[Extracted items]
========================================================================
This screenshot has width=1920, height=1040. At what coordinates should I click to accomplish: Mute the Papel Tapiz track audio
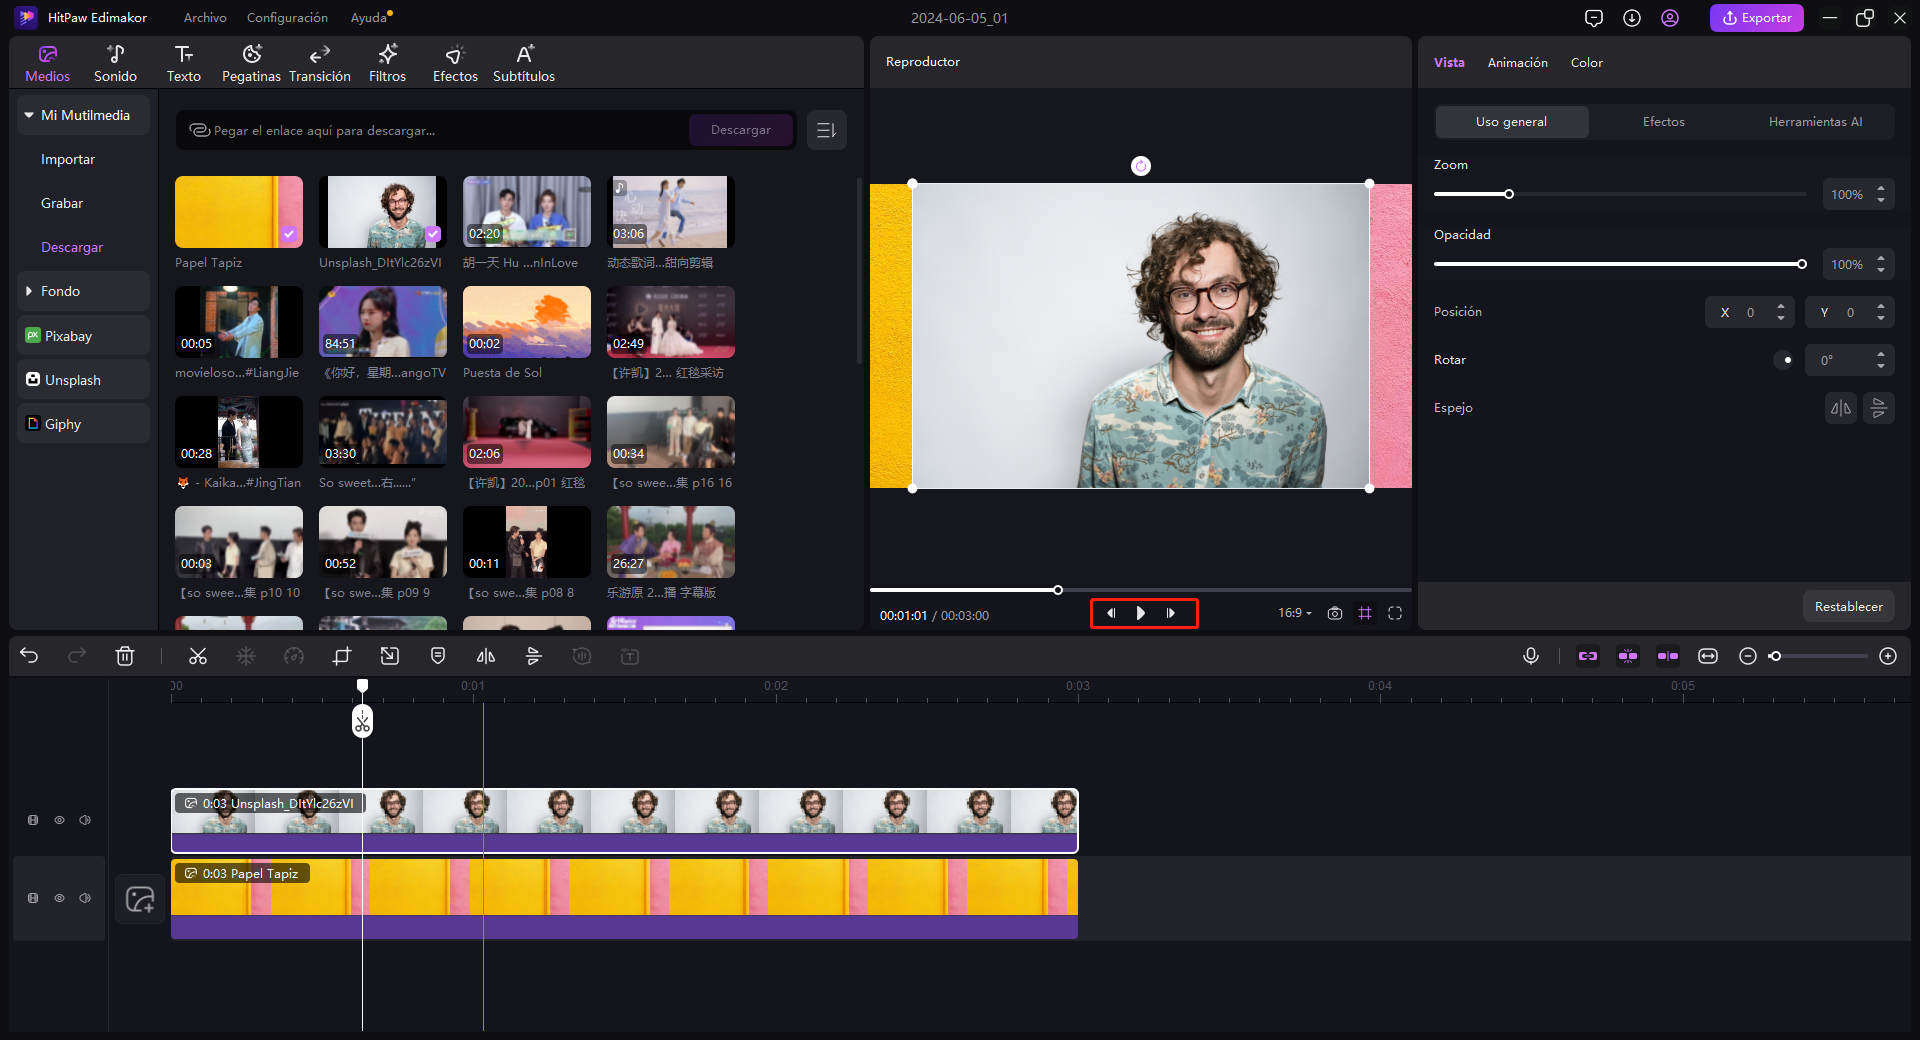tap(85, 898)
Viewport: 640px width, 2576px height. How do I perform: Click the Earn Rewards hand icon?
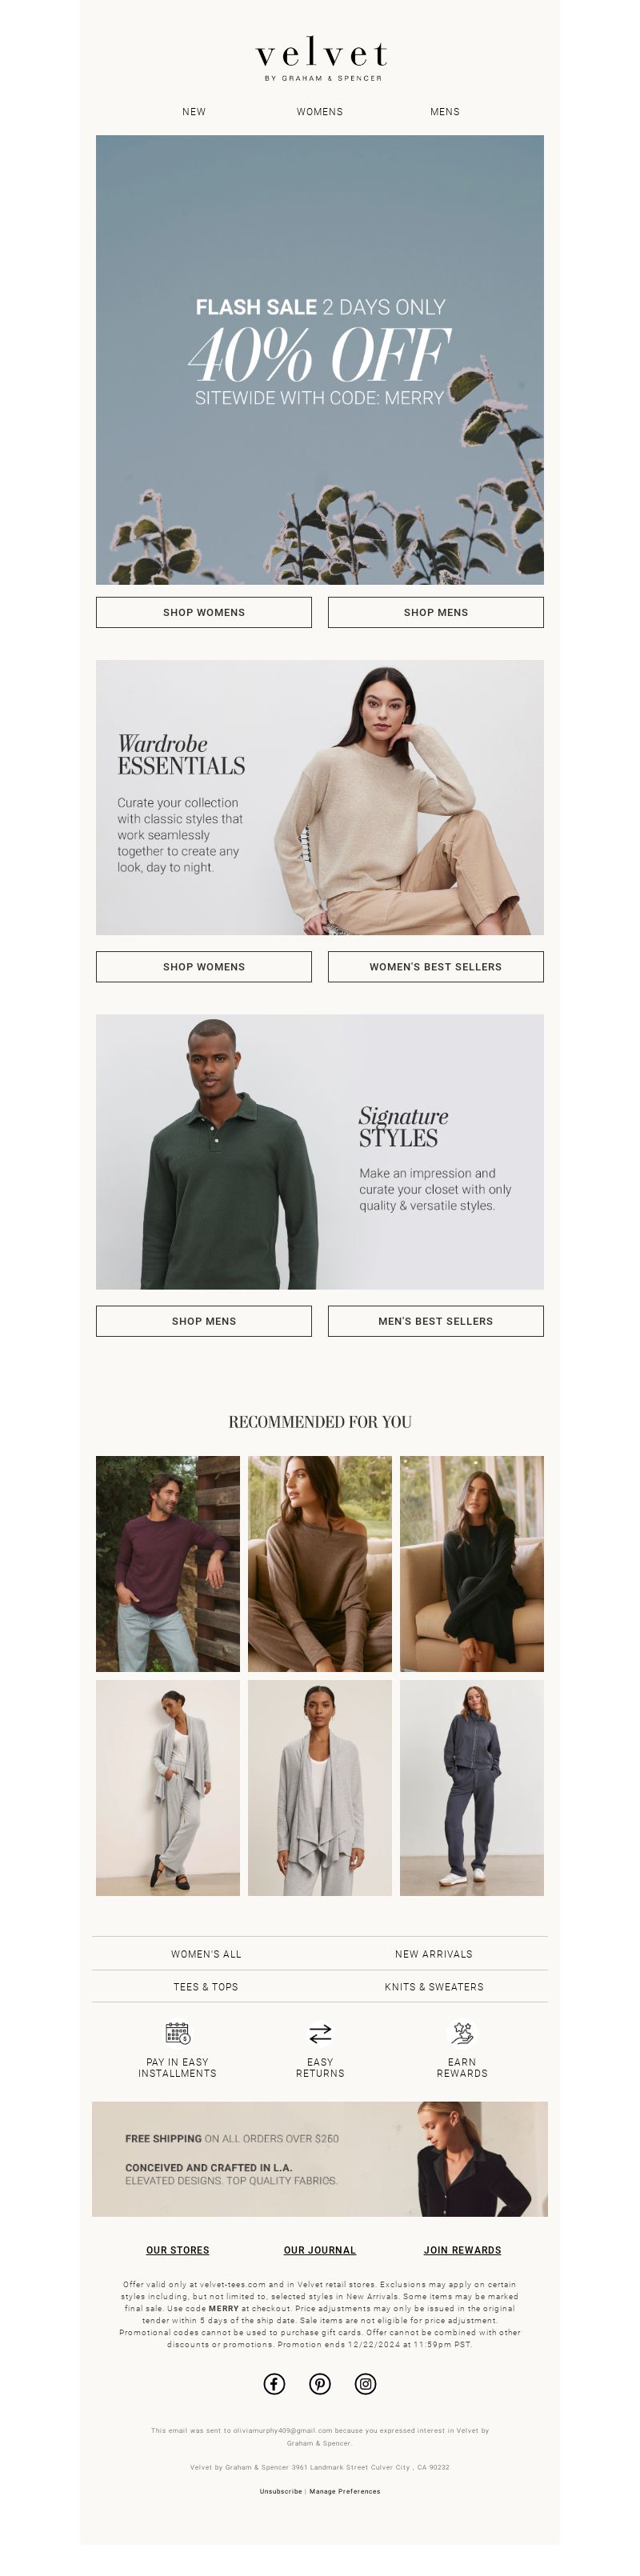click(x=462, y=2033)
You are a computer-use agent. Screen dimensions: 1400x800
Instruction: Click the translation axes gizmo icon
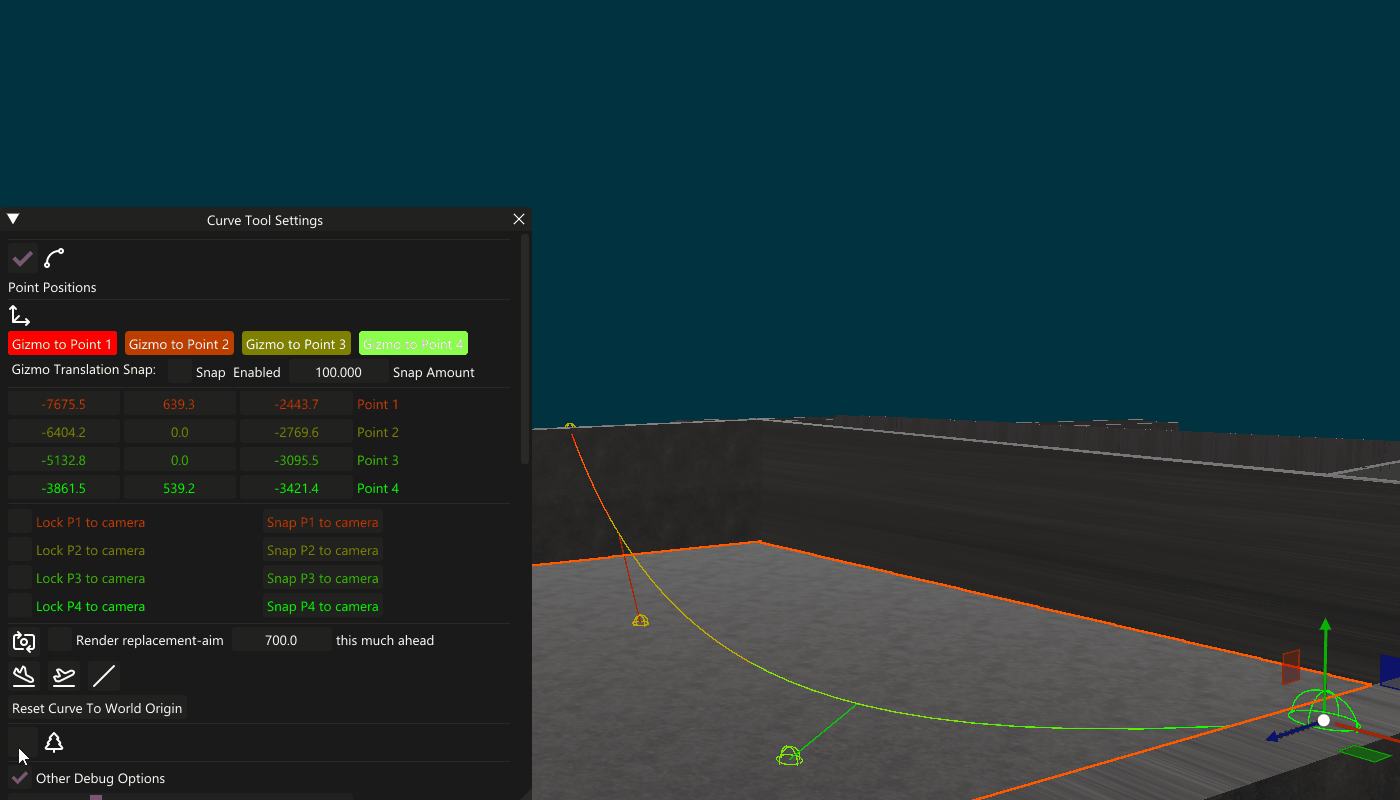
========================================================================
- DESCRIPTION OF THE TASK:
Write out every item above word for word, leaving out the pictures.

- RESULT:
This screenshot has width=1920, height=1040. At what coordinates should I click to accomplish: Mute the Papel Tapiz track audio
tap(85, 898)
Viewport: 640px width, 2576px height. How do I perform: Click the Earn Rewards hand icon?
click(x=462, y=2033)
You are a computer-use agent. Screen dimensions: 1400x800
Instruction: Click the translation axes gizmo icon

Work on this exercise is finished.